Written problem 1 =
In the UniTek results release, what net loss did the company report for the six-month period ended June 29, 2013?
Written problem 2 =
List every industry named in the UniTek results release whose companies UniTek provides services to.
Written problem 3 =
Pick up the UniTek results release after its final sentence and write the next part.
--- START Source ---
Loss from continuing operations was $(14.5) million, or $(0.77) per basic and diluted share, in the first six months of 2013, compared with $(24.6) million, or $(1.40) per basic and diluted share, in the same period of 2012.
Net loss for the six-month period ended June 29, 2013 was $(15.4) million, or $(0.81) per basic and diluted share, compared with $(28.5) million, or $(1.62) per basic and diluted share, for the first six months of 2012. The Company recognized expense related to contingent consideration during the first six months of 2012 of $10.1 million.
Commenting on the Company's financial results, Andrew J. Herning, Chief Financial Officer of UniTek, said, "Results for the first half of 2013 reflect strong year-over-year improvement in revenues and EBITDA and underscore the dedication of our employees and our sales force as they continue to work effectively across a shared services platform to fulfill the needs of our customers and ensure our future stability and profitability. We are encouraged by the growth achieved in the first half of this year and believe we can leverage that performance, along with our commitment to technology and shared services platform, to continue to grow profitability."
About UniTek Global Services
UniTek Global Services is a provider of engineering, construction management and installation fulfillment services to companies specializing in the telecommunications, broadband cable, wireless, two-way radio, transportation, public safety and satellite industries. UniTek has created a scalable operating platform, enabling each UniTek subsidiary to deliver quality services to its Fortune 200 customers. UniTek's website is: www.unitekglobalservices.com.
--- END Source ---
--- START Dataset section ---
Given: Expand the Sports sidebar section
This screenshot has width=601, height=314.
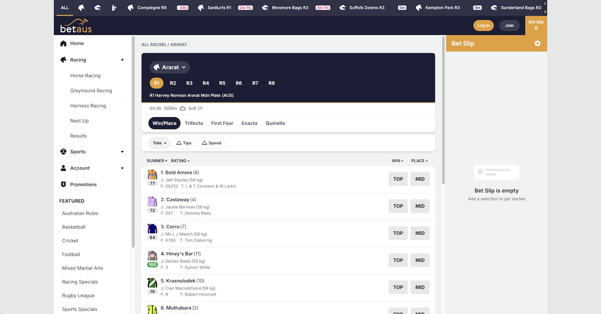Looking at the screenshot, I should click(122, 152).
--- END Dataset section ---
Exercise output 1 =
$(15.4) million, or $(0.81) per basic and diluted share.

Exercise output 2 =
Telecommunications, broadband cable, wireless, two-way radio, transportation, public safety, satellite

Exercise output 3 =
3



Forward-Looking Statements
The statements in this press release that are not historical fact are forward-looking statements within the meaning of Section 27A of the Securities Act of 1933, as amended, and Section 21E of the Securities Exchange Act of 1934, as amended. Forward-looking statements include statements concerning plans, objectives, goals, strategies, future events or performance, and underlying assumptions and other statements that are other than statements of historical facts, and include without limitation statements regarding the Company’s plans to file its third quarter 2013 financial statements, the projected growth of and developments in the Company’s business, enhancements to the Company’s brand and attractiveness to employees, the building of shareholder value, expected impacts on revenues from AT&T, and the achievement of revenue and growth objectives. These statements are subject to uncertainties and risks including, but not limited to, the Company’s ability to address issues arising from previously disclosed accounting-related matters, operating performance, general financial, economic, and political conditions affecting the Company's business and its target industries, the ability of the Company to perform its obligations under its contracts and agreements with customers, and other risks contained in reports filed by the Company with the Securities and Exchange Commission, including in our Form 10-K for the year ended December 31, 2012. The words “may,” “could,” “should,” “would,” “believe,” “are confident,” “anticipate,” “estimate,” “expect,” “intend,” “plan,” “aspire,” and similar expressions are intended to identify forward-looking statements. All such statements are made in good faith by the Company pursuant to the “safe harbor” provisions of the Private Securities Litigation Reform Act of 1995. The Company does not undertake to update any forward looking statement, whether written or oral, which may be made from time to time by or on behalf of the Company, except as may be required by applicable law or regulations.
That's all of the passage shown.